The autonomy factor relates to the second element that I might not have anticipated before enrolling in a computer engineering course: more than half of the courses do not require a PC, such as Analysis, Physics, Geometry, Signals, Economics, etc. For these courses you would only need a Rasberry Pi because they will only require web browsing.


The other half of the courses will need a minimum of computing power, so I recommend an i5 processor, which, unlike its big brother i7, consumes little power but guarantees excellent performance. The RAM memory of your PC will have to be more than 4gb, preferably 8. The graphics card, in my humble opinion, doesn't need to be considered, you won't need it at least until the master's degree, so an integrated graphics card is fine. The last fundamental element is the archiving memory. Leave the now paleolithic mechanical HDD memory in museums and always look for SSD memory of a size greater than or equal to 256gb because you may need to create a Linux partition.

What can I say... this is all I would recommend to a fellow novice. Good luck and hang in there always.

More detail on some topics.

Starting with the processor, their generation and 'best feature' is indicated in the code that identifies them. In particular, I recommend opting for a processor that has U as its final code. This letter indicates that it is an "ultra low power" processor and therefore excellent for autonomy, without losing performance.

I recommend DDR4 RAM memory, the most modern at the moment.


A good graphics card is important for any laptop, but especially if you are majoring in computer science. Many computer science courses require heavy gaming or video editing as part of the curriculum.

Fortunately, most gaming laptops come with a good GPU already installed. If you are not looking to buy a new laptop, however, you can always buy an external graphics card to boost your computer's performance.


One of the most important features to look for in a computer laptop is a good battery. You don't want to be stuck without a charge in the middle of your search! Laptops with good batteries will last for at least 8 hours on a single charge.
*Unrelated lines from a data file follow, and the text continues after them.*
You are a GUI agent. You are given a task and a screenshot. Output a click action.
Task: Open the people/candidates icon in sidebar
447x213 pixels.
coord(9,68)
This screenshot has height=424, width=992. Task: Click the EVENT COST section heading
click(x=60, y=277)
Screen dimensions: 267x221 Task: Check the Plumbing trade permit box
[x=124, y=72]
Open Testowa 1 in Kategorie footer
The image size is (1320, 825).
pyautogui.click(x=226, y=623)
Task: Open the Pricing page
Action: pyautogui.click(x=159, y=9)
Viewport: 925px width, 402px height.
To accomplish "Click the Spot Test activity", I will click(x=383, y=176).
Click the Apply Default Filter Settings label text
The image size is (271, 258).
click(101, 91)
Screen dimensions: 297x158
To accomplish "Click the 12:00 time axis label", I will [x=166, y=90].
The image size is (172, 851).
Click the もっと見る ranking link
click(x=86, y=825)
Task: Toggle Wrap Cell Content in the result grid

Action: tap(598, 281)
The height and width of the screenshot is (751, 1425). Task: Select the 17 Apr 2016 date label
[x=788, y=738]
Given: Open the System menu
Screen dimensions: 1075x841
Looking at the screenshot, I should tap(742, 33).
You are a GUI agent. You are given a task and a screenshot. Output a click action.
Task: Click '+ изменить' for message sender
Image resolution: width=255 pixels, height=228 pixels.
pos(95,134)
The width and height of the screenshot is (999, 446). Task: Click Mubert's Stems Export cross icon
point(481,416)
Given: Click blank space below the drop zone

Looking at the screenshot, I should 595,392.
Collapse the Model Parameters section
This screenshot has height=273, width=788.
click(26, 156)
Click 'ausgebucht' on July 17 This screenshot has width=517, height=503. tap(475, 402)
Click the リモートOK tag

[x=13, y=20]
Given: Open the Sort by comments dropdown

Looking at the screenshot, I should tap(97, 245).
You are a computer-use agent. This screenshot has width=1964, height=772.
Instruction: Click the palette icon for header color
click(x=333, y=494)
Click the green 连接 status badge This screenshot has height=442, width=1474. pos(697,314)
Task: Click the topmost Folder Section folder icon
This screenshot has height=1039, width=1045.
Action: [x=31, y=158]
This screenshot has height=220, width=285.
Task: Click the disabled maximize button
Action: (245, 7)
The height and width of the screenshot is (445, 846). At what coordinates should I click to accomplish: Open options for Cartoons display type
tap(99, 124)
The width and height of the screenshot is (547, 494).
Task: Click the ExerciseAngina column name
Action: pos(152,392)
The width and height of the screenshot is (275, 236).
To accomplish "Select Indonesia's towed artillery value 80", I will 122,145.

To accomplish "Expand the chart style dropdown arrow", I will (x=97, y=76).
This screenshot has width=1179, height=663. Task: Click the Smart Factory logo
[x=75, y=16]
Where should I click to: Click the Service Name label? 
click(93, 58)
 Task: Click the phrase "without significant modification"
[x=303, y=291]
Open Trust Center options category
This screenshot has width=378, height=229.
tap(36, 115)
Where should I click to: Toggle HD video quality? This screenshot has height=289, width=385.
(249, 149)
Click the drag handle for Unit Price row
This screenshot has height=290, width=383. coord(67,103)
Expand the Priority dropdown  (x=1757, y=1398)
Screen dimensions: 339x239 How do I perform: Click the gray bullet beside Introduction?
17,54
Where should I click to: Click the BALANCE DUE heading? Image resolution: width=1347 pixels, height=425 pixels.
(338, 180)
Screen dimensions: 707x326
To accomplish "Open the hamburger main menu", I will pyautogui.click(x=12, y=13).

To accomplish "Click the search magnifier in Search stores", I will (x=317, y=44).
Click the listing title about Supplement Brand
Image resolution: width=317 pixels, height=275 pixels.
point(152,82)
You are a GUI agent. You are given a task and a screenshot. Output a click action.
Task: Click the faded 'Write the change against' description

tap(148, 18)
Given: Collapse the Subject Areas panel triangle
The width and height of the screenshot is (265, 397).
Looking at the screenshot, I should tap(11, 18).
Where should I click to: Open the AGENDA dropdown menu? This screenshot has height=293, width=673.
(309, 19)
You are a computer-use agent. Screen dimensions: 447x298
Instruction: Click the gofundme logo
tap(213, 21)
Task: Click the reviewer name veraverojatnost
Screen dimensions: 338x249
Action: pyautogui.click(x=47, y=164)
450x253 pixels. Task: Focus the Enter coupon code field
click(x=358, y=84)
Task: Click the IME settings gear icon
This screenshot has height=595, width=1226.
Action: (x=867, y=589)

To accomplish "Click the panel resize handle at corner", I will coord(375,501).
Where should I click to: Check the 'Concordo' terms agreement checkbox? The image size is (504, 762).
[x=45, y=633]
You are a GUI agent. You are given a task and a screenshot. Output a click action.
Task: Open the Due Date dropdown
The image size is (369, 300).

What do Computer Science students deal with

How to navigate data structures. Lists, trees, queues, etc. In general, you need to know why each structure is necessary, which ones to use and when to use them effectively. You need to solve a problem on a project, and you're like "Oh, this problem is similar to the graph story". You have a clue, start googling graphs, algorithms for solving problems on graphs, libraries for that.  Trust me, your life will get a lot easier if you store the configuration settings for your bot in a dictionary rather than in an array. Again, you don't need to know how to implement this dictionary, hash table from scratch with your own hands (although you can, there's nothing cumbersome there). You just need to know that it exists and when to use it.

Networking. The whole world is slowly moving online. So it would be a good idea to understand how the Internet works. Again, at a basic level. The protocols, sockets, DNS, IP addresses, how they work and how they interact with each other.